Note that you don't need all of that to keep your SSH server secure. Just having a good password (ideally on a non-root account) is more than enough.

  • I'd call it unnecessary exposure. Under both modern threat models and classic cybernetic models (check out law of requisite variety) removing as much surface attack area as possible is optimal. Especially disabling passwords in SSH is infosec 1o1 these days. No need to worry about brute force attacks, credential stuffing, or simple human error, which was the cause of all attacks I've seen directly.

    It's easier to add a small config to Terraform to make your config at least key-based.

I need more info about devs getting infected over ssh in less than an hour. Unless they had a comically weak root password or left VNC I don't believe it at all

  • Yes, <1h was a weak root password. All attacks I've seen directly were always user error. The point is effectively removing attack surfaces rather than enhancing security in needlessly exposed internet-facing protocols.

    • It must have been comically weak, like "root", "password" or something like that

Does WAL really offer multiple concurrent writers? I know little about DBs and I've done a couple of Google searches and people say it allows concurrent reads while a write is happening, but no concurrent writers?

Not everybody says so... So, can anyone explain what's the right way to think about WAL?

  • No, it does not allow concurrent writes (with some exceptions if you get into it [0]). You should generally use it only if write serialisation is acceptable. Reads and writes are concurrent except for the commit stage of writes, which SQLite tries to keep short but is workload- and storage-dependent.

    Now this is more controversial take and you should always benchmark on your own traffic projections, but:

    consider that if you don't have a ton of indexes, the raw throughput of SQLite is so good that on many access patterns you'd already have to shard a Postgres instance anyway to surpass where SQLite single-write limitation would become the bottleneck.

    [0] https://www.sqlite.org/src/doc/begin-concurrent/doc/begin_co...

  • No it doesn't - it allows a single writer and concurrent READs at the same time.
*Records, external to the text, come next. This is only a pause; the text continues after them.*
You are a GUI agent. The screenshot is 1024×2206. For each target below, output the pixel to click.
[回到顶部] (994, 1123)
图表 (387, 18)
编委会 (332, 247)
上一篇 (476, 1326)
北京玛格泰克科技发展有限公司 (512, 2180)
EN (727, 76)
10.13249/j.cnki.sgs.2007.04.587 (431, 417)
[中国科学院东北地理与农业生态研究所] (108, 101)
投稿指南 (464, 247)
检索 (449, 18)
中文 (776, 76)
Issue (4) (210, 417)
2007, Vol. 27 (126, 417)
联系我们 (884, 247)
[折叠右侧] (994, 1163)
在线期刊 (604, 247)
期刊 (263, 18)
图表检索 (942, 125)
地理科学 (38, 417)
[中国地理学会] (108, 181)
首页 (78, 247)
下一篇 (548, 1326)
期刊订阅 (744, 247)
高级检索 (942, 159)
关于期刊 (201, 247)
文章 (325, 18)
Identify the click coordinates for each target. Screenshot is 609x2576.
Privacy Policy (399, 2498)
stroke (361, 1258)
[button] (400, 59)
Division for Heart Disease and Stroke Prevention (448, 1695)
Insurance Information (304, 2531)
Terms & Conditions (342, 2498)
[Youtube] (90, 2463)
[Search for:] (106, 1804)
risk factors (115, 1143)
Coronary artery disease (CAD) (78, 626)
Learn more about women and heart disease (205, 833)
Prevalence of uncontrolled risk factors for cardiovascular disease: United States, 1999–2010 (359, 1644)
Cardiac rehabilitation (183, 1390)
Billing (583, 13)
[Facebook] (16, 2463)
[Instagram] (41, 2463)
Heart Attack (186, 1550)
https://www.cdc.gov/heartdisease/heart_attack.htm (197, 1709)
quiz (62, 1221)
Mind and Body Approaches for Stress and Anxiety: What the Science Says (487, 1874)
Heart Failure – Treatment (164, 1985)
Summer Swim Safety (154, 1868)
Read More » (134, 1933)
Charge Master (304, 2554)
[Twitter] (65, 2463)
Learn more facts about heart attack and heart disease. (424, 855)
    • Thanks! even I run a sqlite in "production" (is it production if you have no visitors?) and WAL mode is enabled, but I had to work around concurrent writes, so I was really confused. I may have misunderstood the comments.

      2 replies →

First step is to get ssh setup correctly, and second step is to enable a firewall to block incoming connections on everything except the key ports (ssh but on a different port/web/ssl). This immediately eliminates a swathe of issues!

> Also avoid their object store.

Curious as to why you say this. I’m using litestream to backup to Hetzner object storage, and it’s been working well so far.

I guess itt’s probably more expensive than just a storage box?

Not sure but I also don’t have to set up cron jobs and the like.

  • Historical reliability and compatibility. They claimed they were S3 compatible, but they were requiring deprecated S3 SDKs, plus S3 advanced features are unimplemented (but at least they document it [0]). There was constant timeouts for object creation and updates, very slow speeds and overall instability. Even now, if you check out r/hetzner on reddit, you'll see it's a reliability nightmare (but take it with a grain of salt, nobody reports lack of problems). Not as relevant for DB backups, but billing is dumb, even if you upload a 1KB file, they charge you for 64KB.

    At least with Storage Box you know it's just a dumb storage box. And you can SSH, SFTP, Samba and rsync to it reliably.